The door creaked on its hinges. Ketac stepped in across the threshold. He had been listening to them. She waved at Bunker.
“Take him to Yekka. There’s a boat leaving in ten hours for Mars. Put him on it.”
“Why should I—”
“Damn it, Ketac,” she said, “don’t run me over. Get rid of him before Machou finds him.” She brushed past the young man into the next room.
MATUKO
When she left the bus in Matuko three strange men closed in around her. They hustled her off across the city to Dakkar’s compound, in the Tulan, the rich district. Dakkar was sitting in a chair under the biggest bilyobio tree in his yard. When she went up before him, he stood, swelling his chest with breath. She knew him little. He had his own family, and he and Saba disliked each other, so he seldom visited his father’s compound. He gave her a cold imperious stare.
“I can’t place you,” he said. “You don’t fit in. You aren’t a wife, you aren’t a slave, you live with him but you aren’t kindred. I don’t like things that don’t fit in, it makes me nervous. Why did you go to Vribulo?”
“It’s a nice ride,” she said.
“My father told me specifically to know where you are, all the time.”
She set her teeth together. “Well, that’s where I was. Vribulo.”
“You show me respect, woman.”
She raised her head. In the two-story house behind him, a window screen moved: someone watched them.
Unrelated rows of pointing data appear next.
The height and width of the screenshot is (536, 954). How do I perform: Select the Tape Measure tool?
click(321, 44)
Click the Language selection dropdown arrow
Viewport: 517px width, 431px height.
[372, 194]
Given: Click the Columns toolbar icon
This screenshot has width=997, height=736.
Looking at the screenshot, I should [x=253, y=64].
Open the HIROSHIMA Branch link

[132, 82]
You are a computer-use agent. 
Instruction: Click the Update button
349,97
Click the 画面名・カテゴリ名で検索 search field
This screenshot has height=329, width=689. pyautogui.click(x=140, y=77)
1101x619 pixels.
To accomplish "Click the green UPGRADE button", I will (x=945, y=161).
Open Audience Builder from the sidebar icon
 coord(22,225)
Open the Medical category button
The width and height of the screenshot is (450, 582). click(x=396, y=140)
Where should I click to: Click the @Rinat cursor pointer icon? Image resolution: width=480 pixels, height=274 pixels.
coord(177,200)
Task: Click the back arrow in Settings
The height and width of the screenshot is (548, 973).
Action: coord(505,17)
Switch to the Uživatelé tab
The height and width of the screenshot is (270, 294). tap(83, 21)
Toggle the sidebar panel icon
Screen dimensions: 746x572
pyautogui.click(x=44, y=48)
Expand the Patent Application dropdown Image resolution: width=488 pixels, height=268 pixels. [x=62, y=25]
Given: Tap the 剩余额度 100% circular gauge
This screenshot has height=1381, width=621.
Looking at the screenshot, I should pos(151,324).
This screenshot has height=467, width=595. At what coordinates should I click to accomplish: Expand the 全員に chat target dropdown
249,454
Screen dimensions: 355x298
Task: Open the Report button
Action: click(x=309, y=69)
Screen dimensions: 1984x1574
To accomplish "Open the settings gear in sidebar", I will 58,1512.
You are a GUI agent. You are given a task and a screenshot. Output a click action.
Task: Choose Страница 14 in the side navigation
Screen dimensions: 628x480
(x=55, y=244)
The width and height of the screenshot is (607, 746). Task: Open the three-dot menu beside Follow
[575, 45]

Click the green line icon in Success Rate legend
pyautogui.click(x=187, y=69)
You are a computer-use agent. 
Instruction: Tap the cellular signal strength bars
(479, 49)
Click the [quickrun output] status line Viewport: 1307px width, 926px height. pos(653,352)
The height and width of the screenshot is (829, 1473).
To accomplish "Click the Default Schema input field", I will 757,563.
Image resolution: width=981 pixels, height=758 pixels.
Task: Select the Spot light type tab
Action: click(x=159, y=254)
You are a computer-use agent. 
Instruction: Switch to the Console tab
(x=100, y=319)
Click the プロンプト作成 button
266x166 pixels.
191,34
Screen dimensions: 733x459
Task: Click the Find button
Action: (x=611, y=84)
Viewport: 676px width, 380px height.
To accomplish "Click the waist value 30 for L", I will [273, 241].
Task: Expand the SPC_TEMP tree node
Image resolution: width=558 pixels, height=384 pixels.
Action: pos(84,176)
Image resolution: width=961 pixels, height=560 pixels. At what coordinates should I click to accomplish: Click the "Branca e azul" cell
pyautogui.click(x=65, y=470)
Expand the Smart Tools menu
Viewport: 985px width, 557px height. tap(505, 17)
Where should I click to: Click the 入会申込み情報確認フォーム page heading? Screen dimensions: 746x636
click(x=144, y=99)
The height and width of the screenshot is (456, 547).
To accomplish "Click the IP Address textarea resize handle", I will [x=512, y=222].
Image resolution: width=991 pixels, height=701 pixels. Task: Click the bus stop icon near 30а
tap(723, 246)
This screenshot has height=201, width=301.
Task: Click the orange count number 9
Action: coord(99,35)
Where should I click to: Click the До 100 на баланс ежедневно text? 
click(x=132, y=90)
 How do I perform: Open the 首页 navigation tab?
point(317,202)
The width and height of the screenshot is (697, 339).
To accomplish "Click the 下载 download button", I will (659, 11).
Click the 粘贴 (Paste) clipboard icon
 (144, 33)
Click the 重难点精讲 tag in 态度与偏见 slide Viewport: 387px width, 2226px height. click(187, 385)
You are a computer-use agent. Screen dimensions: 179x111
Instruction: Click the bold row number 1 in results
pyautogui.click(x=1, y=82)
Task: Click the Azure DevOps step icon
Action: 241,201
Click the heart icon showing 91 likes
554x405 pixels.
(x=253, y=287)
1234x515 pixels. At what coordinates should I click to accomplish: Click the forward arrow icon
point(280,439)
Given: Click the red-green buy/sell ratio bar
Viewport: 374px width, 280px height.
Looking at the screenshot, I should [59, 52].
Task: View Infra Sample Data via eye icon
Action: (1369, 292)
Dakkar sat down in his chair. All around the curl of his ear little red stones glittered.
“Ask your brother,” she said. “I was with him the whole time.”
“My brother,” he said, contemptuous. “The next time you leave Matuko I’ll have you arrested.”
“May I go now?” she said. “Akellar.”
“Go.”
She went back through the Varyhus toward Saba’s compound. One of the men who had taken her to Dakkar followed her, making no attempt to stay hidden. In the little market between the Varyhus and the Lake District she stopped to buy a drink of water. The slave vendor recognized her.
“Out spying, nigger?” he said. “Sneaking around for the blacks?” She dropped the money and the cup into the street and walked away.
Several watches went by. Illy and David took up her energy. Illy’s constant demands had rubbed Paula’s feelings to callous. For the fifteenth time she made up her mind to break off the affair. As usual she decided to wait until Saba came back, which would muffle the explosion. David fought in the street, in the yard, with his brothers, with strangers. He was always battered. She wondered if he knew about her and Illy. With no warning, Dakkar had her dragged off across the city again.
He was sitting in the same chair where she had last seen him, as if he had not moved in twenty watches. Now there were three other men standing around him. When she was before him, he said, “Two watches ago a pack of slaves murdered an old man, down in the Varyhus. What do you know about it?”
“Nothing,” she said, impatiently.
“Do you recognize this dirt?” He flicked out his hand, and the man on his right gave her a holograph: a pale slab-jawed face.
“No,” she said. “I don’t think I’ve ever seen him.”
“It won’t do you any good to lie.”
She held the holograph out to his aide. Saba’s son scowled at her. Her temper was burning short. “I’m not lying,” she said.
“These street-dirt kicked and beat an old man to death.” His right hand on the arm of the chair flexed, unsheathing his claws. “You were seen talking to that slave in the Varyhus market.”
“Oh,” she said. “The water vendor. I don’t know anything about him.”
“There are half a million slaves in Matuko, and you talked to that one just by coincidence?”
“If you ask the slaves, Dakkar,” she said angrily, “you’ll find they don’t like me any more than you. Why don’t you leave me alone?”
“I can make you talk,” he said. He made a gesture, and his soldiers took her off behind the bilyobio tree. She stood uneasily watching Saba’s son while he signed a document and read a tape. He would not dare hurt her, or even threaten to hurt her. After a while two more of his men brought Pedasen into the yard.
Her stomach knotted. She sank her teeth into her lower lip. Dakkar straightened.
“Take them inside.”
She reached her house again in the low watch, lay down across her bed, and cried. When she ran out of tears and sobs, she rolled onto her back. David was standing at the foot of the bed. She sat up.